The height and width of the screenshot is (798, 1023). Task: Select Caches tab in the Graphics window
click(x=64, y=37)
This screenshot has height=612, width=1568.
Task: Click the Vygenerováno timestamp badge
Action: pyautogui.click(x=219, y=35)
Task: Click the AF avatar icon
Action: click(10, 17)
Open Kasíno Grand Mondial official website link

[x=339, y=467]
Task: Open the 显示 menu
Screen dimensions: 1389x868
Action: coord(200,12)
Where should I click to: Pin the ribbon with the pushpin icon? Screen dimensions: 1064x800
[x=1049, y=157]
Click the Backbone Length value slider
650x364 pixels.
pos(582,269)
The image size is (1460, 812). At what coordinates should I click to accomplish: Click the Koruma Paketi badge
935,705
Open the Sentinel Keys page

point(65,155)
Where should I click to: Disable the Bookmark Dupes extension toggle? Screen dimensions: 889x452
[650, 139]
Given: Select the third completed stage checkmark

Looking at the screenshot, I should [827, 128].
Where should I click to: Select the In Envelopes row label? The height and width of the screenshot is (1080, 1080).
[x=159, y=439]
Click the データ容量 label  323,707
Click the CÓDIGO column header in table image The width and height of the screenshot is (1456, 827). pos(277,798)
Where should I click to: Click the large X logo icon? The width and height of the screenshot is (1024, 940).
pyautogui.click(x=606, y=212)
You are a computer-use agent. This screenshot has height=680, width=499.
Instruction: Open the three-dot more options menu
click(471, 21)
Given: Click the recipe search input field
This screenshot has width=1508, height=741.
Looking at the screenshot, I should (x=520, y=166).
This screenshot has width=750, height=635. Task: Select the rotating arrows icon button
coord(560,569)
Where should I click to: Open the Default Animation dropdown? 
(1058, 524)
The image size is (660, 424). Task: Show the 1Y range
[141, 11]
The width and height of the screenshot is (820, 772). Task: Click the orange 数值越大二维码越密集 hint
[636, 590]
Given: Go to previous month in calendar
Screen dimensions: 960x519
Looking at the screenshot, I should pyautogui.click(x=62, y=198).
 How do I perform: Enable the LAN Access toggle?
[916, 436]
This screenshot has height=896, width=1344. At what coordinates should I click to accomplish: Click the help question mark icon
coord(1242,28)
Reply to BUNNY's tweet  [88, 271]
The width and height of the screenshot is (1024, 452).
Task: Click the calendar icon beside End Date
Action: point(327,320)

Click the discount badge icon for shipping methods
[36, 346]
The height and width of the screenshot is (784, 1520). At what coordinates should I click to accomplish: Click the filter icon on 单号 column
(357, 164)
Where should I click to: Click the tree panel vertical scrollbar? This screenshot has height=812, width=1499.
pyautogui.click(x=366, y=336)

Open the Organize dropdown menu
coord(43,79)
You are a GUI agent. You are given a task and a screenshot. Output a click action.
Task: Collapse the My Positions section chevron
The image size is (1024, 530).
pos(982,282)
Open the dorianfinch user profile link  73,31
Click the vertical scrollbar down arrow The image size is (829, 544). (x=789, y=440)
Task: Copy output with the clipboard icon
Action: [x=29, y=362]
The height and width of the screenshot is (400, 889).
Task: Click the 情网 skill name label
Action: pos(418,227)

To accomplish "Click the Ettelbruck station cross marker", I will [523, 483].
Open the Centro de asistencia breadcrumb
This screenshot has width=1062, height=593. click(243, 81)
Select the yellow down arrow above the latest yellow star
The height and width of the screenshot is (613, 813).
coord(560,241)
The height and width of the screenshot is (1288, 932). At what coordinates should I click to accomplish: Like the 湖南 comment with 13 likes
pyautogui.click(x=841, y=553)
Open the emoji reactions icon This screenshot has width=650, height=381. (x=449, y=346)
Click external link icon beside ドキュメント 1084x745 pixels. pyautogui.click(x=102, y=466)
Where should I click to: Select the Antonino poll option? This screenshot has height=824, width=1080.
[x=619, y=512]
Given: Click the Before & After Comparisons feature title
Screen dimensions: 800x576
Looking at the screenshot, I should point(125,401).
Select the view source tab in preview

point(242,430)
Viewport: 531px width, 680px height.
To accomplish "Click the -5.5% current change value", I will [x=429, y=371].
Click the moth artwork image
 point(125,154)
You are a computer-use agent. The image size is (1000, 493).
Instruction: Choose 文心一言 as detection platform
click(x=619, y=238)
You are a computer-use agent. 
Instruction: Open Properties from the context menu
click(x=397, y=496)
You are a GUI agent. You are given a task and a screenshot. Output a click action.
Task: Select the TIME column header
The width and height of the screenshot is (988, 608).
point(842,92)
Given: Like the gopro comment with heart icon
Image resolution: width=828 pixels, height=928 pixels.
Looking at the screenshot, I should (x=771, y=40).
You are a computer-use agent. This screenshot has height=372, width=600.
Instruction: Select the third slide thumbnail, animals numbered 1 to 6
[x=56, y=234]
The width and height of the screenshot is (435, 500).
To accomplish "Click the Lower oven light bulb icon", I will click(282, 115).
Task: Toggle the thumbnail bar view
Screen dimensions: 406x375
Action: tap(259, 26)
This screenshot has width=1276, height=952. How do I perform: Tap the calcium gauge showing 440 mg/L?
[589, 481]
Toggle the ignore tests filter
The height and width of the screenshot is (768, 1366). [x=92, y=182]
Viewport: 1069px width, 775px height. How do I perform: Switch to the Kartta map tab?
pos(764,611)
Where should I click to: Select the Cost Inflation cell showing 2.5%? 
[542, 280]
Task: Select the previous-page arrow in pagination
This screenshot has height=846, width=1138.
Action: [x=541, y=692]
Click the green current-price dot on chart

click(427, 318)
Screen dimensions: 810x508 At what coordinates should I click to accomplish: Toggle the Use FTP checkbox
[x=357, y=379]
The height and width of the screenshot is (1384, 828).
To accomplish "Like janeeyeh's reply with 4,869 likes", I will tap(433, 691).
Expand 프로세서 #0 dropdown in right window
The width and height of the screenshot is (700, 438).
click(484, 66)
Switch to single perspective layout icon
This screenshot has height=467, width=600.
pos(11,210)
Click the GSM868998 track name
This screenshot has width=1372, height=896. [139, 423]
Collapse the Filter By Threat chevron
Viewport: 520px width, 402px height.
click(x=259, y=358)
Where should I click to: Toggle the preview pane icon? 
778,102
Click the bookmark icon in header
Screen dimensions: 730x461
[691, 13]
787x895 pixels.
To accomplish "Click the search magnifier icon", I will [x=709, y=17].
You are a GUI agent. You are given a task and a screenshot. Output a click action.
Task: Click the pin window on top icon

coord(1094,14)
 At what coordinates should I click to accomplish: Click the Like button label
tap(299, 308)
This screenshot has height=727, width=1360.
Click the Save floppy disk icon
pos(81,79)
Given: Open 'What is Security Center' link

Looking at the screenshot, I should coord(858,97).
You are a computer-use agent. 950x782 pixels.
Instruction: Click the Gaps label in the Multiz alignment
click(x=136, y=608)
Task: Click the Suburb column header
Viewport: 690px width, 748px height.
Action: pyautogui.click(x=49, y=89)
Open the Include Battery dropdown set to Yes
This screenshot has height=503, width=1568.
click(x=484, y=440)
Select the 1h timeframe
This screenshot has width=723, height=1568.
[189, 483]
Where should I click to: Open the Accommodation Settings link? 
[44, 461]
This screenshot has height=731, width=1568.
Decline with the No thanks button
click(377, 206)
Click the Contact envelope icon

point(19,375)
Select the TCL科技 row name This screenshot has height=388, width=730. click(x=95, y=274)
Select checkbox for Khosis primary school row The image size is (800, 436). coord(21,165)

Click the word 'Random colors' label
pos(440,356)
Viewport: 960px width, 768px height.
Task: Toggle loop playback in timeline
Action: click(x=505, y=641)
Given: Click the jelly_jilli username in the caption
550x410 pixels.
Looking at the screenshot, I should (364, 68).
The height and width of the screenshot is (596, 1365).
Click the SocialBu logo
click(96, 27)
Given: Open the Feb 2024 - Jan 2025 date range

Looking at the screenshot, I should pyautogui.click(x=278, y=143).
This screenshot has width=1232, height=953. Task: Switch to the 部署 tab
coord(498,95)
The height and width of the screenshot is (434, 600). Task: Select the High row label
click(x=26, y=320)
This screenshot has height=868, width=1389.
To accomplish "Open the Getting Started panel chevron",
----
Your task is to retype, exactly and only, the lines from the one with "550x410 pixels." through the final line above.

550x410 pixels.
Looking at the screenshot, I should (364, 68).
The height and width of the screenshot is (596, 1365).
Click the SocialBu logo
click(96, 27)
Given: Open the Feb 2024 - Jan 2025 date range

Looking at the screenshot, I should pyautogui.click(x=278, y=143).
This screenshot has width=1232, height=953. Task: Switch to the 部署 tab
coord(498,95)
The height and width of the screenshot is (434, 600). Task: Select the High row label
click(x=26, y=320)
This screenshot has height=868, width=1389.
To accomplish "Open the Getting Started panel chevron",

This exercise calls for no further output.